BD&C Reconstruction Awards Judging Criteria

August 11, 2010

Design, Engineering & Construction Criteria

  • Unusual owner/client requirements

  • Inventive use of materials, successful use of unusual or new materials

  • Structural engineering issues and solutions

  • M/E/P innovations, fresh approaches

  • Energy/environment breakthroughs

  • Sustainable design, green building design, LEED

  • Craftsmanship, detailing, elegance of execution

  • Use of innovative technology, methods, tools

  • Use of value engineering to produce better results for the project

  • Cost/budget issues – and evidence of resolution

  • Evidence of performance-based design

  • Overall design & construction quality

  • Security issues, unusual approaches, results

  • Social or cultural relevance of project

  • Other measures of success (creating jobs, neighborhood renewal, etc.)

  • Wayfinding

  • Innovative construction methods, approaches

  • Construction safety

  • Construction & demolition waste recycling efforts

  • Unusual scheduling issues,timing demands

  • Commissioning results

  • Post-occupancy evaluation, metrics of satisfaction

  • Any patents, inventions or technology innovations resulting from project?

  • Project complexity – Was the project unusually challenging? In what way?

SUMMARY: Did this project push the envelope? How? By what measure? Proof?

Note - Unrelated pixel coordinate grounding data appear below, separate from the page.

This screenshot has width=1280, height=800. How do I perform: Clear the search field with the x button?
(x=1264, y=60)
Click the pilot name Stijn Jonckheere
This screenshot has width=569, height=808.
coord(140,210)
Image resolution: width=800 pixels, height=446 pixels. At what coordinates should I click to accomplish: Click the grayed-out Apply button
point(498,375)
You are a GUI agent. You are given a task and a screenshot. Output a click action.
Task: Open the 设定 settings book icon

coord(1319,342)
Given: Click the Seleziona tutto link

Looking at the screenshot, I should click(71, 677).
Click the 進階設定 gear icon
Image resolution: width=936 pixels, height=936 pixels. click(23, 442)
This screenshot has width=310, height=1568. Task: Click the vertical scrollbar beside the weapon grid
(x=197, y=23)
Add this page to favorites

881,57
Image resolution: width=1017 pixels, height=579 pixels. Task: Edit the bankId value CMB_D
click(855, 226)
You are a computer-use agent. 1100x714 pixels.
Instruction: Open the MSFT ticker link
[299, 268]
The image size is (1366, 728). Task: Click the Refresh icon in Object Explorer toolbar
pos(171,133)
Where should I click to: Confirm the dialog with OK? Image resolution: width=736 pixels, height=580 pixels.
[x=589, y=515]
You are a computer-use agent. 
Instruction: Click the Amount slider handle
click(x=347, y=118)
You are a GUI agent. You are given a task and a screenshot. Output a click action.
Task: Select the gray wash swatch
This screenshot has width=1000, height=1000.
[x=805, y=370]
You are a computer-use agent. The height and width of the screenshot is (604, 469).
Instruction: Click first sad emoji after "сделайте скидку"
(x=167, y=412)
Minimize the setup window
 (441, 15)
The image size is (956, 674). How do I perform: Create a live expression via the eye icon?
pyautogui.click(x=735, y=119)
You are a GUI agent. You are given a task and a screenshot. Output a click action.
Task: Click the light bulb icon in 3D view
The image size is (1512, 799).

Social, Planning, Economic & Community Criteria

  • Evidence of extraordinary efforts to meet owner needs

  • Involvement of surrounding community, neighbors, affected stakeholders

  • Involvement of public officials, public agencies

  • Charettes, planning sessions with community, end users, other relevant stakeholders

  • Attention to surrounding environment, historic areas, community sensitivities

  • Attention to environmental issues: wetlands, open space, recreation areas, etc.

  • Extensive surveying, polling, or other techniques to gauge public opinion or gather ideas

  • Unusual “gaming” or innovative tools to assess client or end-user needs

  • Evidence of involvement of ‘less-empowered end-users’ (students in school project, nurses in hospital, minorities, immigrants, etc.)

  • Overcoming unanticipated changes in the program

  • Overcoming natural disaster (flood, hurricane), man-made disaster (loss of power supply), materials shortages

  • Unusual solutions to budget restrictions

  • Unusual solutions to keep project schedule on time

  • Extra effort in hiring women-owned, minority-owned, or disadvantaged-owned firms

  • Special social or cultural relevance of project

  • Additional measures of community-related success (jobs, neighborhood renewal, etc.)

  • Evidence of performance-based design, engineering, and/or construction

SUMMARY: Did the project perform a public good or create a public benefit?